Brief.
Transcribe only the lines between the first line of the records and the line containing "Image resolution: width=1366", inclusive, exactly as written.

BEGIN

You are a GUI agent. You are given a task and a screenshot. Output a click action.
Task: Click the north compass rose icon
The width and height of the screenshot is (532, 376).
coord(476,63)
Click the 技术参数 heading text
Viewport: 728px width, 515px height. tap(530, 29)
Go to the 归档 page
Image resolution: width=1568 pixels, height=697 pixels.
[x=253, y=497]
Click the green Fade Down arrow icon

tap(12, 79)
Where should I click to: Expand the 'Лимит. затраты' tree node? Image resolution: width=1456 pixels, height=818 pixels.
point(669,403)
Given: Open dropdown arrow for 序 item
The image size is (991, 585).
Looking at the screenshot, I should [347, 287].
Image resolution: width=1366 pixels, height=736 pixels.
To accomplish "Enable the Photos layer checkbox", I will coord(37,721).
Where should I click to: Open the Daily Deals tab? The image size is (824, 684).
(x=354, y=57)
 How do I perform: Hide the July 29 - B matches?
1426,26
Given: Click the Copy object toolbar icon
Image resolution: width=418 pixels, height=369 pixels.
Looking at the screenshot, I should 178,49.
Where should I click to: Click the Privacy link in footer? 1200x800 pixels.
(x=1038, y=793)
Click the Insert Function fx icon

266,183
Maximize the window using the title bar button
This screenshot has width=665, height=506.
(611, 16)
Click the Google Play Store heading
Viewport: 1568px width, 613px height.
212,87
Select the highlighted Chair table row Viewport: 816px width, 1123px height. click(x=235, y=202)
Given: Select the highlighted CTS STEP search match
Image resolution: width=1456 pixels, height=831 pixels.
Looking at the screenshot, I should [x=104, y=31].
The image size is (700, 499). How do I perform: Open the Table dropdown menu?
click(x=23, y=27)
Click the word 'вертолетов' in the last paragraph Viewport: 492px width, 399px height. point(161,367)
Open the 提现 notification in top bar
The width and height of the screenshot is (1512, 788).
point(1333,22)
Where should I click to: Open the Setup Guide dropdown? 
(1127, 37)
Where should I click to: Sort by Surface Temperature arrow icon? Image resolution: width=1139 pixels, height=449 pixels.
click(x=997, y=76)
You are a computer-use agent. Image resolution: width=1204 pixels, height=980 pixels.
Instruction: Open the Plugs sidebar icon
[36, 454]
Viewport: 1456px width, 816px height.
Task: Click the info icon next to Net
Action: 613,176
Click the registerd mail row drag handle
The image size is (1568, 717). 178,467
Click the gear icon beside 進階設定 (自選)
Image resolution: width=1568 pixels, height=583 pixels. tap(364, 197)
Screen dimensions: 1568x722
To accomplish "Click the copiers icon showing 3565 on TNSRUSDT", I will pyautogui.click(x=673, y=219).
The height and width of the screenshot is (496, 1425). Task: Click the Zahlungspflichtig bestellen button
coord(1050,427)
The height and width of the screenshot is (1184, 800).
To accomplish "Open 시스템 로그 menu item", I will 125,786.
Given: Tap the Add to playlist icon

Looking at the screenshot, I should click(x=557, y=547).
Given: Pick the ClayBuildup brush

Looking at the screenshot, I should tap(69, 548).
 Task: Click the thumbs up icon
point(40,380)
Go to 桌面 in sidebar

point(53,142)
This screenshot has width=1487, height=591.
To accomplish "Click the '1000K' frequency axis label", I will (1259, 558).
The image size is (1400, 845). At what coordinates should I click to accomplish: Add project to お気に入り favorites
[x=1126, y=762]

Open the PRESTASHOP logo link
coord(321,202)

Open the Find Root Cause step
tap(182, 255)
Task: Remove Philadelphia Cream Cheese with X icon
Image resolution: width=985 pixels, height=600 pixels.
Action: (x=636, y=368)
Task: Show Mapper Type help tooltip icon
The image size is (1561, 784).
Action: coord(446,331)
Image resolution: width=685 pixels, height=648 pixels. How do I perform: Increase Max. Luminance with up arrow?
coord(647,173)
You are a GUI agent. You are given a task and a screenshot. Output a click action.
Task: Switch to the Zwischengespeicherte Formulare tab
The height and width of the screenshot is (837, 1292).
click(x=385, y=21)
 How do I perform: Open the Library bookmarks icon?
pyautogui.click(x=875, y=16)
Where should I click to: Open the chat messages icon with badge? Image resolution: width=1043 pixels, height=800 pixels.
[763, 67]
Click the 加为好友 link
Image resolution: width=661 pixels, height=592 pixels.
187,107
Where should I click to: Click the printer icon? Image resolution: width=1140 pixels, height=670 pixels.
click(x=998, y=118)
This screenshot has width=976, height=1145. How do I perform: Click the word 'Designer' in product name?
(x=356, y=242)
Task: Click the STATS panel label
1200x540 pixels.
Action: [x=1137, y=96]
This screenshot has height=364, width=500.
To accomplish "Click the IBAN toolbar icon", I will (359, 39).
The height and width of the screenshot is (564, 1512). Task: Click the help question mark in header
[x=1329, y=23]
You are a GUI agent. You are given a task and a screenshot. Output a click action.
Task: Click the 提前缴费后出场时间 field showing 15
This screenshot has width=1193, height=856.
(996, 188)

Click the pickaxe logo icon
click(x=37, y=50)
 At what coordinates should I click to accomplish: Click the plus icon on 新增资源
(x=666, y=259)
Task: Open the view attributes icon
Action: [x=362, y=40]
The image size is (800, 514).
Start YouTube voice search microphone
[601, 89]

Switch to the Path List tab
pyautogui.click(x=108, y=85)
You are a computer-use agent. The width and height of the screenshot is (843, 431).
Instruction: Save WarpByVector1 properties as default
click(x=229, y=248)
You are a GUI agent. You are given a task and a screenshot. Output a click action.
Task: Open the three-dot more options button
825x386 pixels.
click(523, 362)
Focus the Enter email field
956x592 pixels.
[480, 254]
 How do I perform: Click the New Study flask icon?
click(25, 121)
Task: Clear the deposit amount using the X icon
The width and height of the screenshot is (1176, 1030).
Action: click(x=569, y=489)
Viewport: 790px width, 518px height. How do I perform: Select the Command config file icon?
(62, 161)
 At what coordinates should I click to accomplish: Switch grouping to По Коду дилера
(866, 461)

END

Finished task.
You are a GUI agent. You are given a task and a screenshot. Output a click action.
Task: Click the north compass rose icon
The width and height of the screenshot is (532, 376).
coord(476,63)
Click the 技术参数 heading text
Viewport: 728px width, 515px height. tap(530, 29)
Go to the 归档 page
Image resolution: width=1568 pixels, height=697 pixels.
[x=253, y=497]
Click the green Fade Down arrow icon

tap(12, 79)
Where should I click to: Expand the 'Лимит. затраты' tree node? Image resolution: width=1456 pixels, height=818 pixels.
point(669,403)
Given: Open dropdown arrow for 序 item
The image size is (991, 585).
Looking at the screenshot, I should [347, 287].
Image resolution: width=1366 pixels, height=736 pixels.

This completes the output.